Not necessarily disagreeing with all the points made in the article, but this part sticks out to me. You're right that this is a more morally defensible explanation for the war in Afghanistan, but I don't understand why it seems to be assumed that Bush was speaking in good faith when he said this. As you say, those words of Bush only started to appear to be reflected in his actions five years after he said them. I'm not an expert on this issue or anything, but I'm very skeptical of the idea that achieving piece and stability in Afghanistan was ever a real, attainable goal by any means, and the claim that Bush "seem[ed] to understand intuitively that the war had to aim at a vision of peace and justice" is something that, for me at least, still needs a lot more evidence to be convincing.
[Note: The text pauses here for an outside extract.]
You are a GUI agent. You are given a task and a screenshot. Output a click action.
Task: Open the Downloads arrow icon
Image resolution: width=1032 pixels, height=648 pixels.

It does not seem to me like "peace and justice" had anything to do with his or Obama or Trump's administrations' foreign policy.

The way the war in Iraq is mentioned in this article gives off the impression that it was a necessary priority that distracted the U.S. from doing right by Afghanistan, rather than an unnecessary invasion started under largely false pretenses. The widely-recognized disaster that was the Iraq war, the motivations behind which were flimsy at best, again calls into question whether the stated purpose of our presence in Afghanistan should be taken at face value. The fact that, as you point out here, so little of America's foreign policy in the Bush/Obama/Trump eras seem to reflect this stated purpose, points to the idea that this stated purpose was never real. Therefore, any argument that rests on the idea that we haven't yet fulfilled this purpose rings hollow to me.